=== Work to be completed ===
Starting with the line containing "Where should I" and going on through the end of the records, rename "emoji" to "icon" and reproduce those lines with every other part unchanged. Leave the pictures out of your answer.

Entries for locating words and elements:
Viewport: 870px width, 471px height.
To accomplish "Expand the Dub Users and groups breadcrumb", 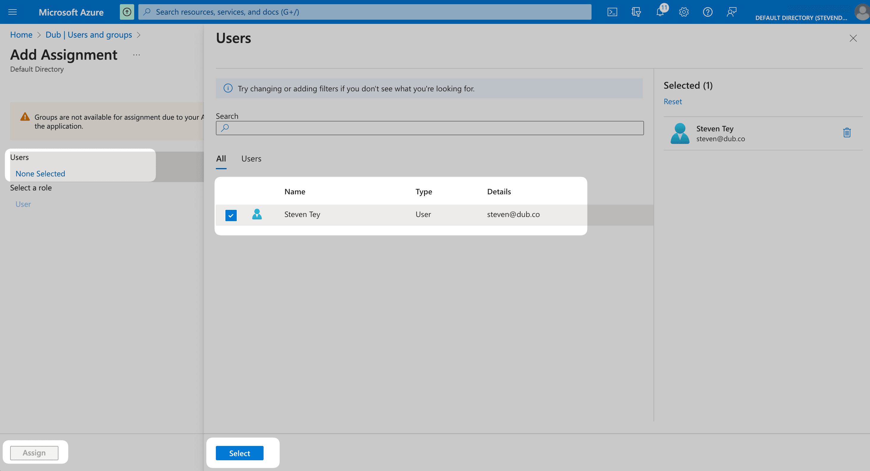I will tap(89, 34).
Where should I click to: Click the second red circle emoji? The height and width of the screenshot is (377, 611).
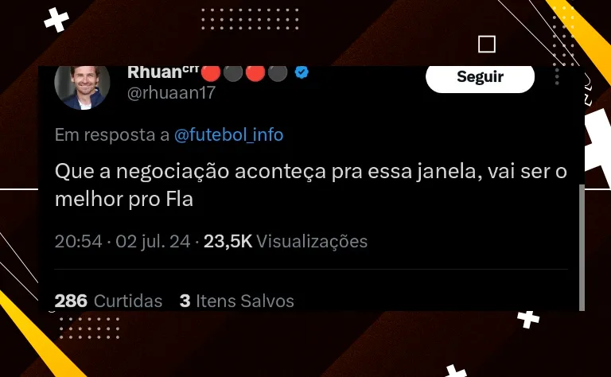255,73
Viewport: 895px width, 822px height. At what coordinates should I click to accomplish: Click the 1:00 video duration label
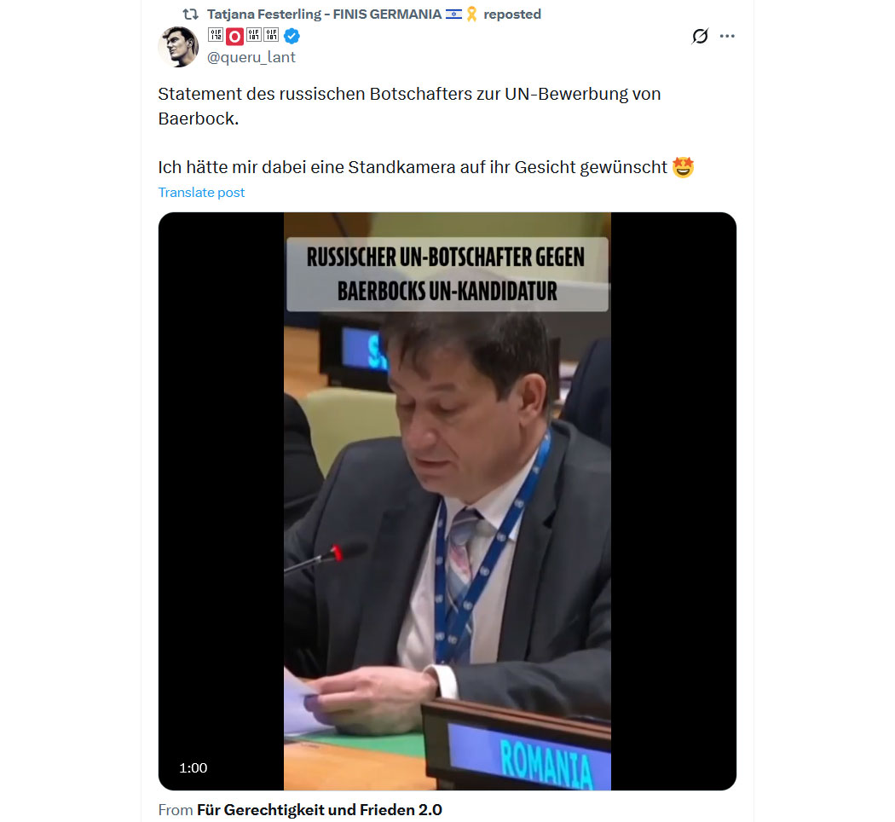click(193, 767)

=== Solution below ===
Where should I click to: Click the second red circle icon? The height and width of the screenshot is (377, 611).
255,73
Viewport: 895px width, 822px height. At what coordinates should I click to accomplish: Click the 1:00 video duration label
click(193, 767)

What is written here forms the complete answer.